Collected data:
○ ○ ○ ○
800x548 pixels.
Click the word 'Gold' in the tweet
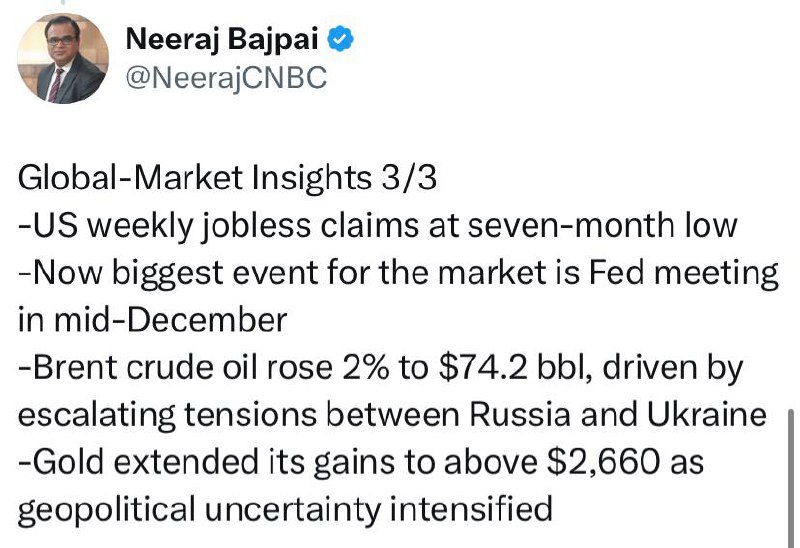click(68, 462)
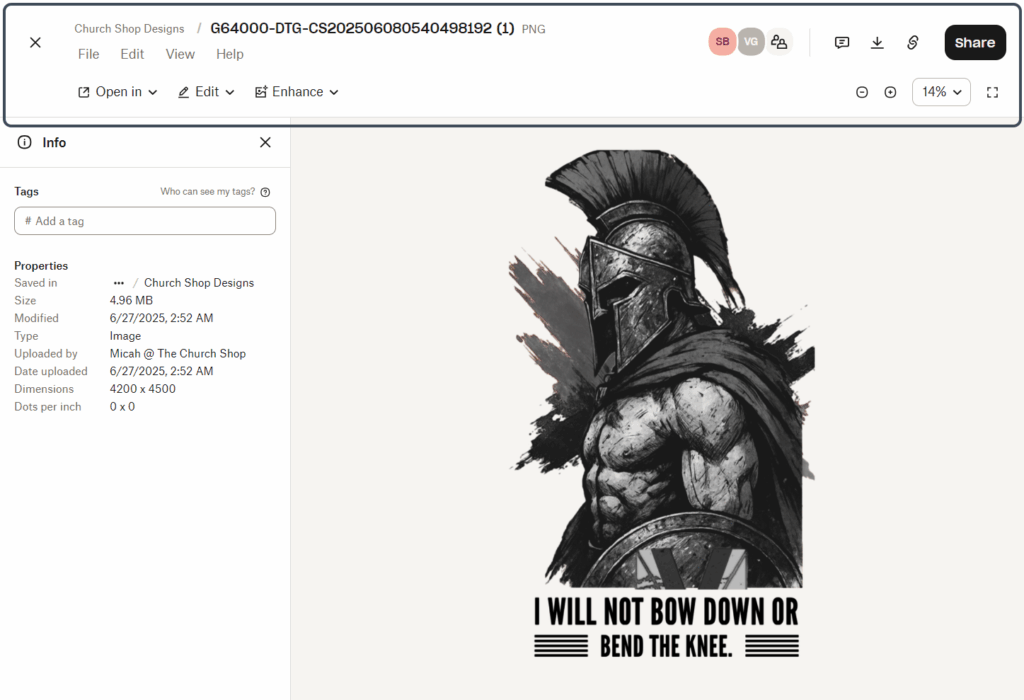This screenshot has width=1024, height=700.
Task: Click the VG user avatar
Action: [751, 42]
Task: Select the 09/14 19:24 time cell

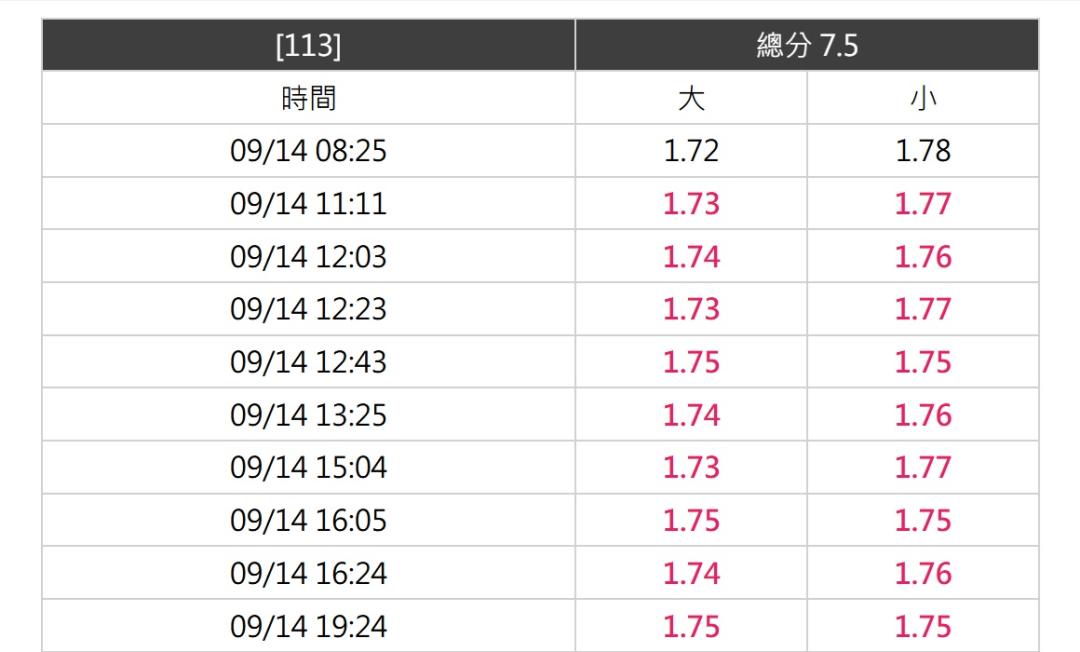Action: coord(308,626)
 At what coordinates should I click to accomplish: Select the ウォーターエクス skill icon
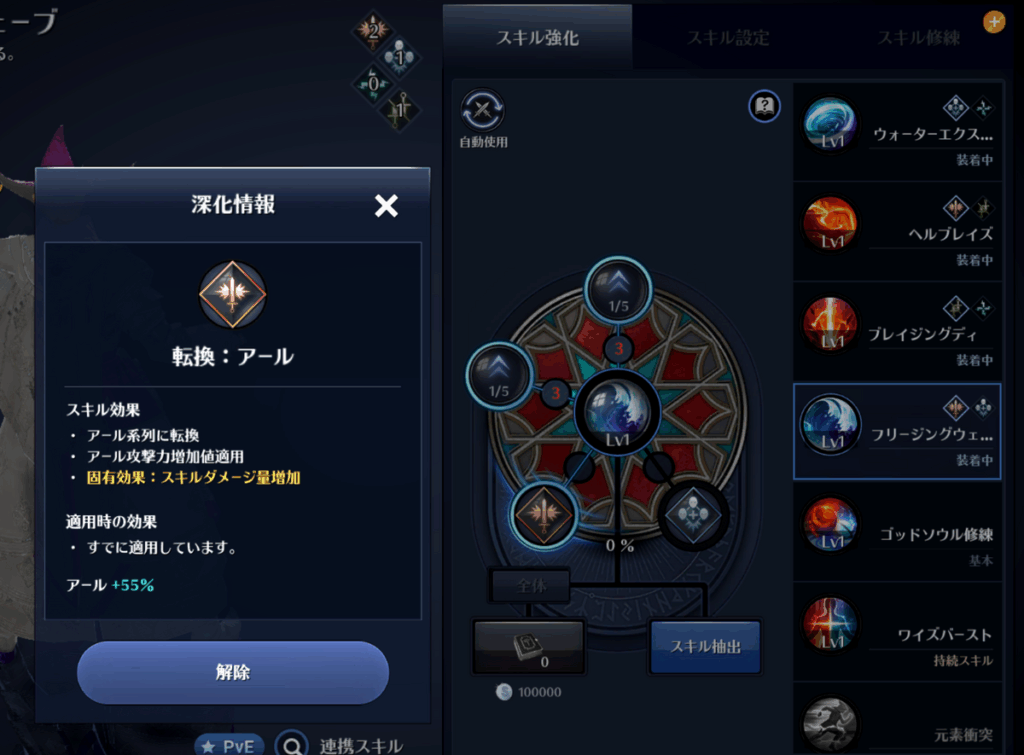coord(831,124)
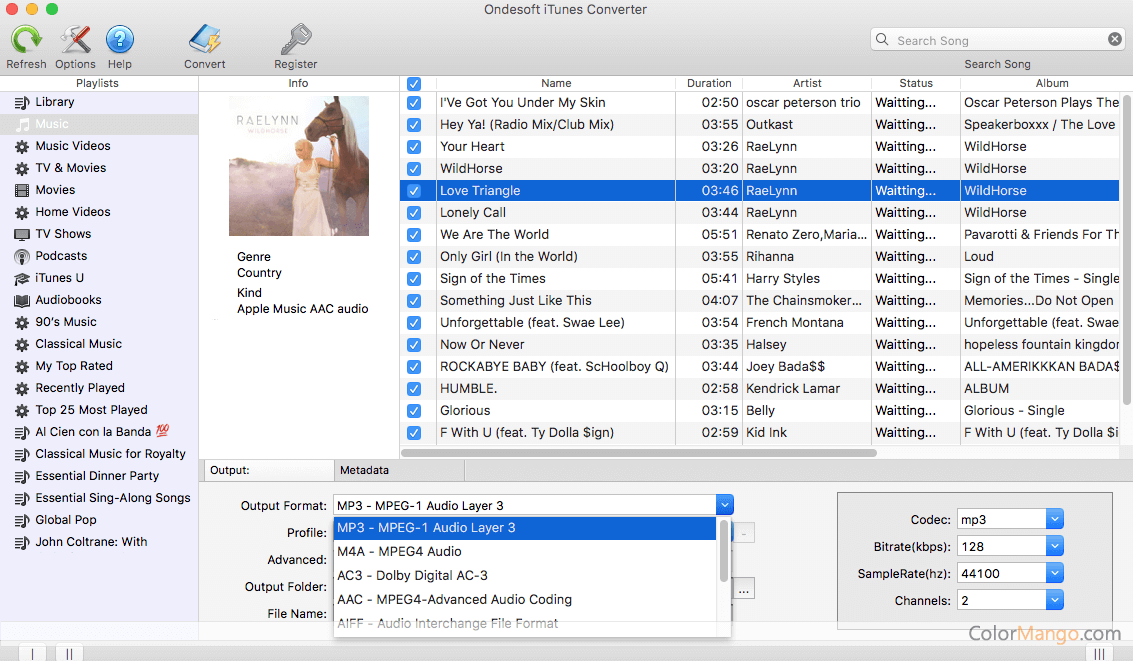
○ ○ ○ ○
* **TASK DESCRIPTION**: Where the line containing "At what coordinates" appears, begin writing out the lines word for word, and continue through the last line of the data, leaving out pictures.

* **OUTPUT OF THE EXERCISE**:
 At what coordinates should I click to accomplish: Select the ウォーターエクス skill icon
coord(831,124)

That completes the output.